Stored data
++++

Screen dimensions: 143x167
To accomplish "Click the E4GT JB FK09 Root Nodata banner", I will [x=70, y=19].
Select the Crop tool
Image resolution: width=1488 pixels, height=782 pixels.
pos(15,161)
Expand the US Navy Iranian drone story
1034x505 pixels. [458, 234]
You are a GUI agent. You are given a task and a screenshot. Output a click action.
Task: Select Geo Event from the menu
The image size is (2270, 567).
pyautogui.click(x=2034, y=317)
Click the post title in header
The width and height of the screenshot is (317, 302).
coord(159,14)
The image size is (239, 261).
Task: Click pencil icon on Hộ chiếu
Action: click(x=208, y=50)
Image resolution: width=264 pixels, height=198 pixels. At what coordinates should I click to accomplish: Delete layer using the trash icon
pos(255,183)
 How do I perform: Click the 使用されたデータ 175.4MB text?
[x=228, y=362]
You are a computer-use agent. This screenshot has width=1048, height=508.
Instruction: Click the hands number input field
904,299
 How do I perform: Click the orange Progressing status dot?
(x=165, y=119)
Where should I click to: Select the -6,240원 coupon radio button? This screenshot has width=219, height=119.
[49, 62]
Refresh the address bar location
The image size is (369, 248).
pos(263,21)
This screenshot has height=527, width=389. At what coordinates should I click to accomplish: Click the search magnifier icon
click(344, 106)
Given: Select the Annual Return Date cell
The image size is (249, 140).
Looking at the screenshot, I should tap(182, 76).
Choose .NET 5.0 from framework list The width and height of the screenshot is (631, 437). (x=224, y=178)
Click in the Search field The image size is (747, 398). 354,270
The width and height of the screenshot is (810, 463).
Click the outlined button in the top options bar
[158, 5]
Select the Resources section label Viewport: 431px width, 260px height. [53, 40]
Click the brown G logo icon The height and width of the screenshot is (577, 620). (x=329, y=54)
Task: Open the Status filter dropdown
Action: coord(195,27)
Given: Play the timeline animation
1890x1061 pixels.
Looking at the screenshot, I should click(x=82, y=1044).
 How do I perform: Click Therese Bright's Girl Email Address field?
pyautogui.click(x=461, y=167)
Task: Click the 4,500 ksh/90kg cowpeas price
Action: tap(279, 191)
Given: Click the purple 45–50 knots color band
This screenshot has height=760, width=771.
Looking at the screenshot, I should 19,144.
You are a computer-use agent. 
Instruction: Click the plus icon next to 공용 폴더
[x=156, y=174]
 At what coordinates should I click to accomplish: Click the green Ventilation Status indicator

++++

* **About this task**: Please print the data above exactly as it appears.

* **Exercise solution**:
Screen dimensions: 143x167
To accomplish "Click the E4GT JB FK09 Root Nodata banner", I will [x=70, y=19].
Select the Crop tool
Image resolution: width=1488 pixels, height=782 pixels.
pos(15,161)
Expand the US Navy Iranian drone story
1034x505 pixels. [458, 234]
You are a GUI agent. You are given a task and a screenshot. Output a click action.
Task: Select Geo Event from the menu
The image size is (2270, 567).
pyautogui.click(x=2034, y=317)
Click the post title in header
The width and height of the screenshot is (317, 302).
coord(159,14)
The image size is (239, 261).
Task: Click pencil icon on Hộ chiếu
Action: click(x=208, y=50)
Image resolution: width=264 pixels, height=198 pixels. At what coordinates should I click to accomplish: Delete layer using the trash icon
pos(255,183)
 How do I perform: Click the 使用されたデータ 175.4MB text?
[x=228, y=362]
You are a computer-use agent. This screenshot has width=1048, height=508.
Instruction: Click the hands number input field
904,299
 How do I perform: Click the orange Progressing status dot?
(x=165, y=119)
Where should I click to: Select the -6,240원 coupon radio button? This screenshot has width=219, height=119.
[49, 62]
Refresh the address bar location
The image size is (369, 248).
pos(263,21)
This screenshot has height=527, width=389. At what coordinates should I click to accomplish: Click the search magnifier icon
click(344, 106)
Given: Select the Annual Return Date cell
The image size is (249, 140).
Looking at the screenshot, I should tap(182, 76).
Choose .NET 5.0 from framework list The width and height of the screenshot is (631, 437). (x=224, y=178)
Click in the Search field The image size is (747, 398). 354,270
The width and height of the screenshot is (810, 463).
Click the outlined button in the top options bar
[158, 5]
Select the Resources section label Viewport: 431px width, 260px height. [53, 40]
Click the brown G logo icon The height and width of the screenshot is (577, 620). (x=329, y=54)
Task: Open the Status filter dropdown
Action: coord(195,27)
Given: Play the timeline animation
1890x1061 pixels.
Looking at the screenshot, I should click(x=82, y=1044).
 How do I perform: Click Therese Bright's Girl Email Address field?
pyautogui.click(x=461, y=167)
Task: Click the 4,500 ksh/90kg cowpeas price
Action: tap(279, 191)
Given: Click the purple 45–50 knots color band
This screenshot has height=760, width=771.
Looking at the screenshot, I should 19,144.
You are a computer-use agent. 
Instruction: Click the plus icon next to 공용 폴더
[x=156, y=174]
 At what coordinates should I click to accomplish: Click the green Ventilation Status indicator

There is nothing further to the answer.